If after a period, hypernatraemia not improving, switch to 5%dextrose as above
Note that once volume deficits have improved, the kidneys should start helping to shed some of the hypernatraemia.
HYPONATRAEMIA
Again, rate of increasing serum [Na] should not exceed 0.5mEqmol/hour ( note for Na 1mEqmol=1mmol/L)
HYPOVOLAEMIC HYPONATRAEMIA
There is dehydration and low sodium, usually from Addisons. ie dehydration has released ADH which has resulted in increased thirst and water resorbtion but reduced aldosterone (eg addisons) has meant there is very little sodium retention.
Tx;
part a) volume resuscitation with a fluid which has a [Na] within 5-10mEq/L of the patient’s [Na]. Use a mix of isotonic crystalloids and 5%dextrose in water to make the i/v solution.
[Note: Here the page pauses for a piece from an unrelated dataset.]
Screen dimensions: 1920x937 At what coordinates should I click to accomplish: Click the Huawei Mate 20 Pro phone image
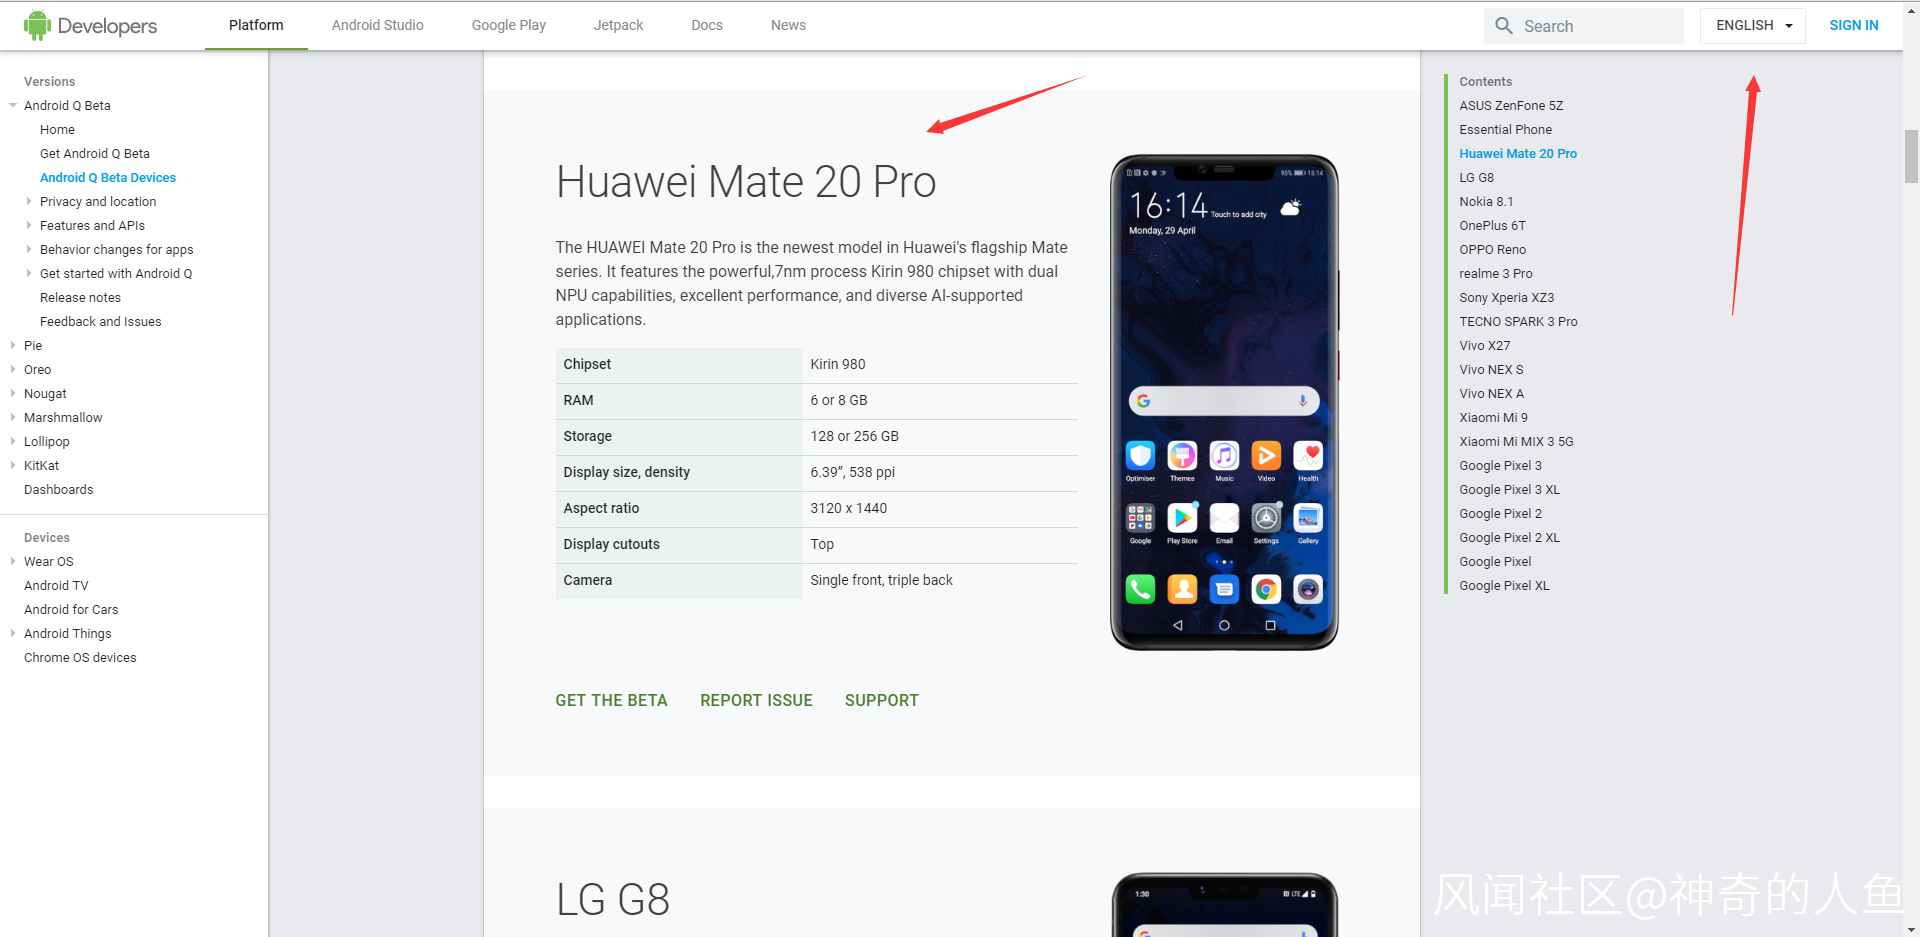(1224, 402)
part b) if sodium concentration does not rise, do maintenance fluids with added hypertonic saline;
VolumehypertonicsalinetobeAdded=
([currentfluidNa]-[desiredivFluidNa]) x 1000/
([desiredivNa]-[supplementalivNa])
HYPERVOLAEMIC HYPONATRAEMIA;
Retention of free water eg oedema/ascites/pleural effusion.
Treat withWater restriction treatment for adh inappropriate secretion or primary polydipsia 9BOTH ARE VERY RARE)
In congestive heart failure, the body interprets low cardiac output as reduced circulating volume, thus releases renin angiotensin, leading to release of ADH and aldosterone leading to increased thirst and ultimately increased free water.
In either advanced cirrhosis or nephrotic syndrome, significant reduction in albumin can lead in increased fluid in interstitium, reducing effective circulating volume and again triggering renin angiotensin, ADH and aldosterone.
Tx is to manage underlying disease and is not usually managed with fluids.